Они были на первом этаже Музея современного искусства, в зале временных выставок. Гомес стоял спиной к Ричи и к картинам: он прижался лбом к оконному стеклу и смотрел наружу, на асфальт и чахлый газон садика. Не оборачиваясь, он сказал:

— Теперь я, возможно, смогу думать не только о собственном пропитании.

— Ты должен быть очень доволен, — благожелательно сказал Ричи.

Это был завуалированный намек: «Ты нашел себе местечко, все к лучшему в этом лучшем из новых миров, и тебе подобает демонстрировать примерный энтузиазм». Гомес бросил через плечо мрачный взгляд на Ричи: «Доволен? Ты-то как раз доволен, потому что я больше не буду сидеть у тебя на шее».

Он не чувствовал ни малейшей благодарности.

— Доволен? — сказал он. — Надо еще подумать. Лицо Ричи стало слегка жестким.

— Ты недоволен?

— Надо еще подумать, — ухмыляясь, повторил Гомес.
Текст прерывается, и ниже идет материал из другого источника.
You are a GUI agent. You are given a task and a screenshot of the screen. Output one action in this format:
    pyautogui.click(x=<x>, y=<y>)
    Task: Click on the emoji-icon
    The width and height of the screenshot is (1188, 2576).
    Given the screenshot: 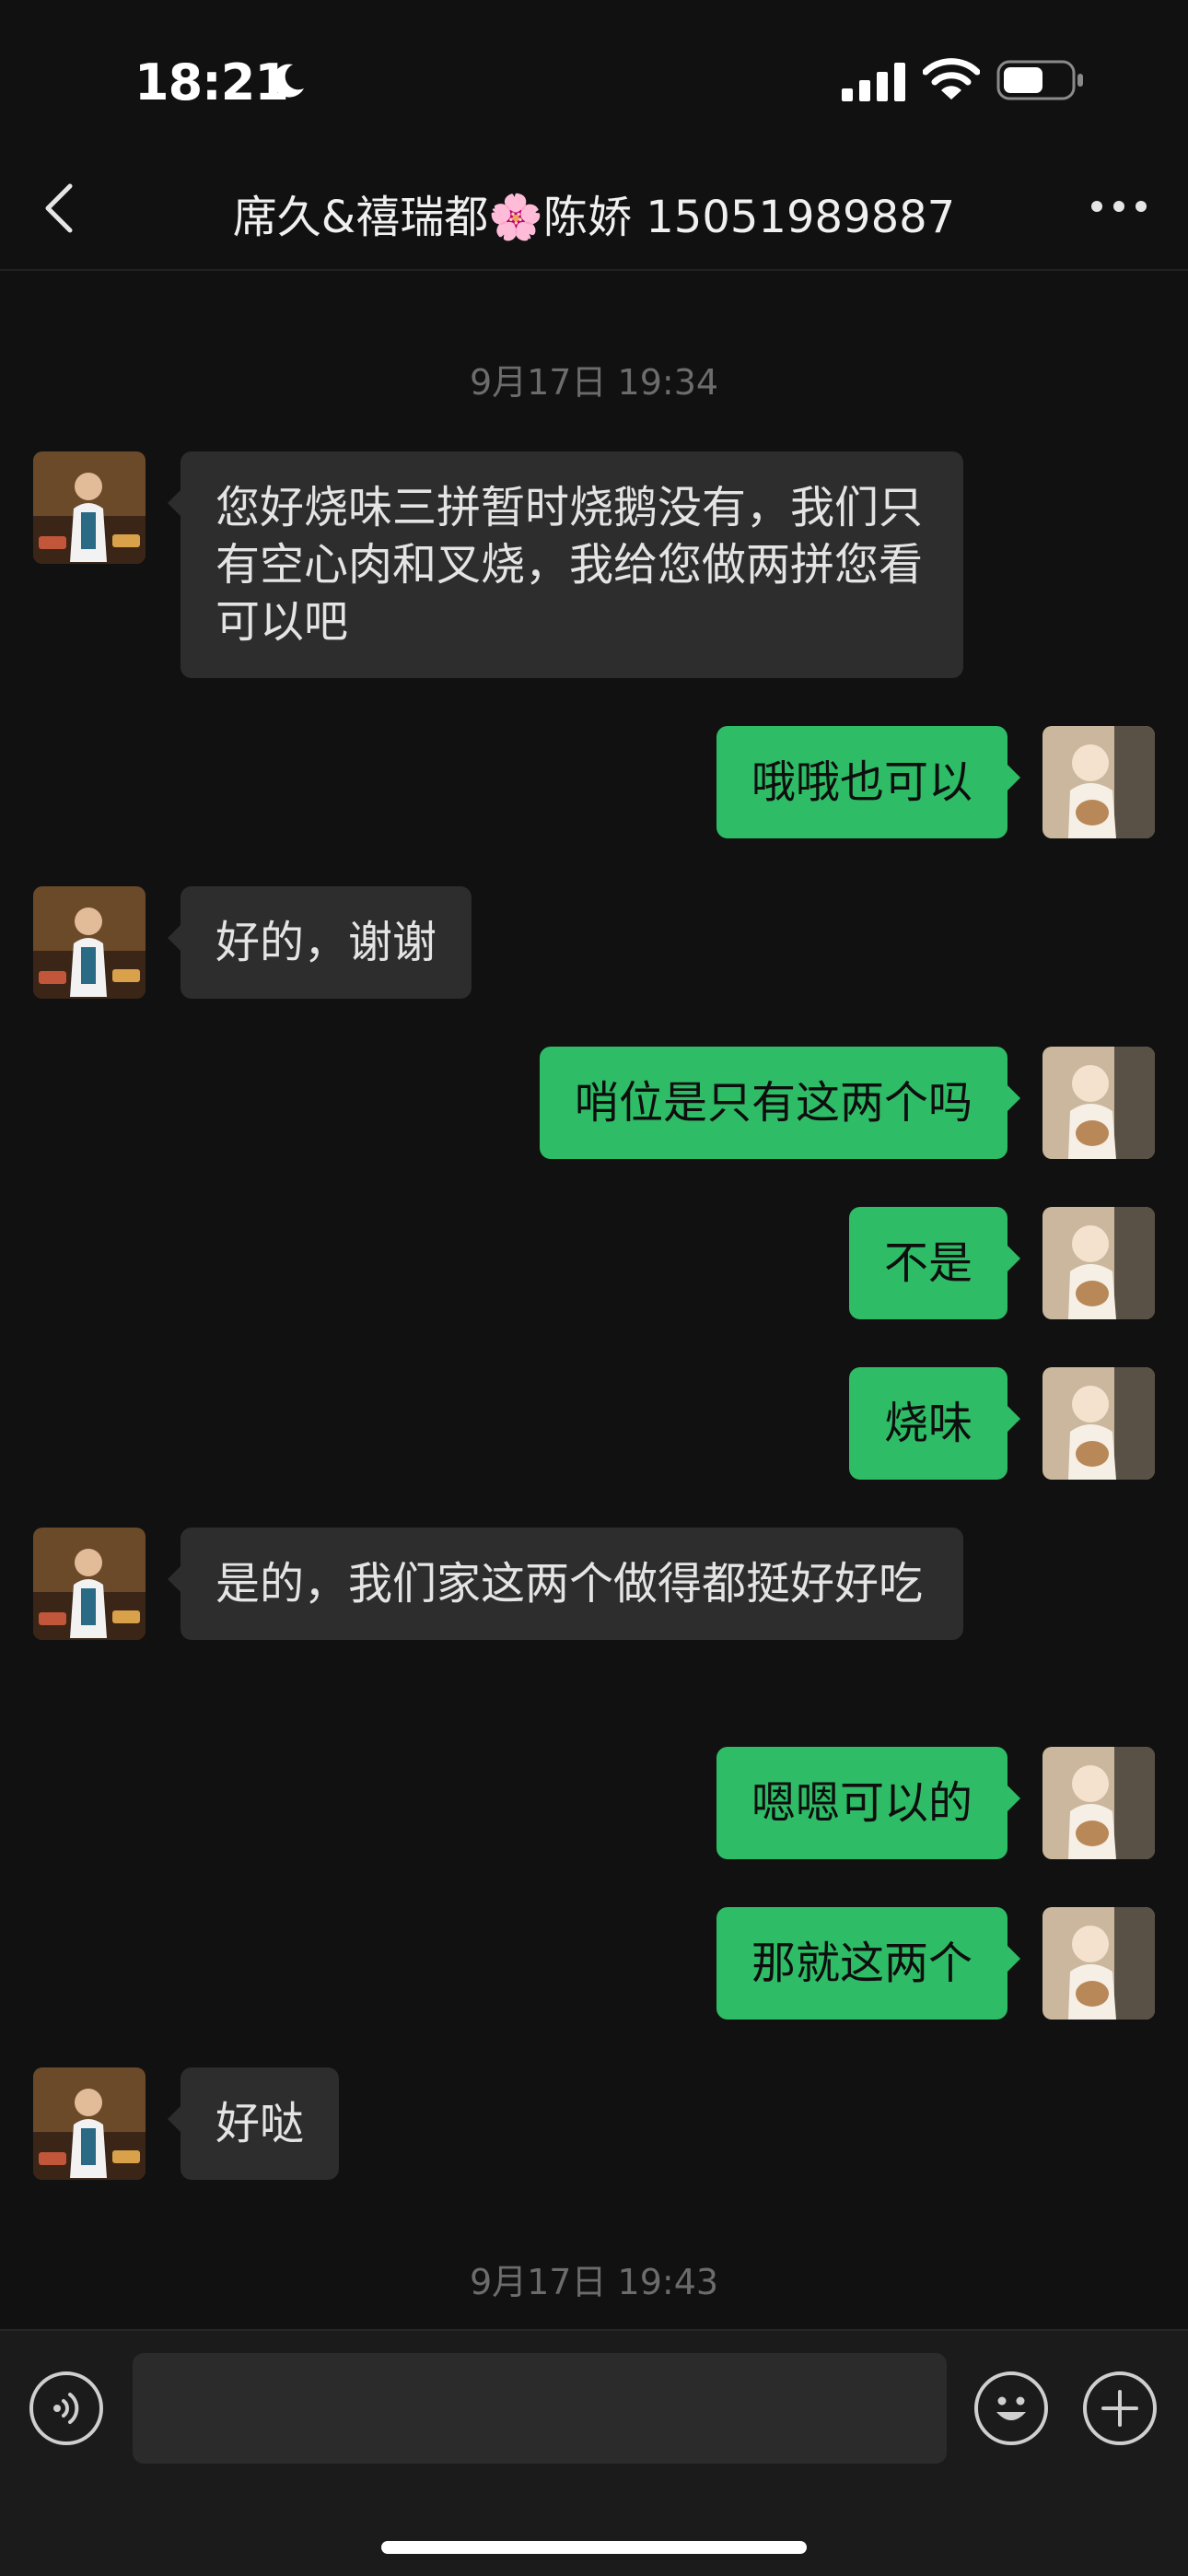 What is the action you would take?
    pyautogui.click(x=1011, y=2408)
Снова упершись лбом в стекло, он посмотрел на траву

со смесью вожделения и отвращения. До сегодняшнего утра, слава Богу, краски его не волновали; он похоронил воспоминания о том времени, когда бродил по улицам Парижа, завороженный, безумный от гордости перед своей судьбой, сто раз на дню повторяя: «Я — художник». Но Рамон дал денег, Гомес выпил чилийского белого вина, он впервые за три года говорил о Пикассо. Рамон сказал: «После Пикассо я не знаю, что еще может сделать художник», а Гомес улыбнулся и сказал: «Я знаю», и сухое пламя воскресло в его сердце. Выходя из ресторана, он чувствовал себя так, будто его избавили от катаракты: все краски разом зажглись и радостно встретили его, как в двадцать девятом году; это был бал, Карнавал, Фантазия; люди и предметы были воспалены; фиолетовый цвет платья окрашивал все в фиолетовый цвет, красная дверь аптеки превращалась в темно-красную, краски переполняли предметы, как обезумевшие пульсы; это были порывы вибрации, разбухавшие до взрыва; сейчас предметы разорвутся или упадут в апоплексическом ударе, и все это кричало, все диссонировало, все было частью ярмарки. Гомес пожал плечами: ему возвращали краски, когда он перестал верить в свою судьбу; я хорошо знаю, что нужно делать, но это сделает кто-то другой. Он уцепился за руку Ричи; он ускорил шаг и смотрел прямо перед собой, но краски осаждали его сбоку, они вспыхивали у него в глазах, как пузыри крови и желчи. Ричи привел его в музей, теперь он был там, внутри, и был этот зеленый цвет по ту сторону стекла, этот незаконченный, естественный, двусмысленный зеленый цвет, органическая секреция, подобная меду и сырому молоку; этот зеленый цвет нужно было взять; я его привлеку, я его накалю… Но что мне с ним делать: я больше не могу рисовать. Он вздохнул: «Художественному критику платят не за то, что он занимается дикой травой, он думает над мыслью других. Краски других красовались перед ним на полотнах: отрывки, разновидности, мысли. Им удалось принести результаты; их увеличили, надули, толкнули к крайнему пределу их самих, и они исполнили свою судьбу, оставалось только сохранить их в музеях. Краски других: теперь это его жребий».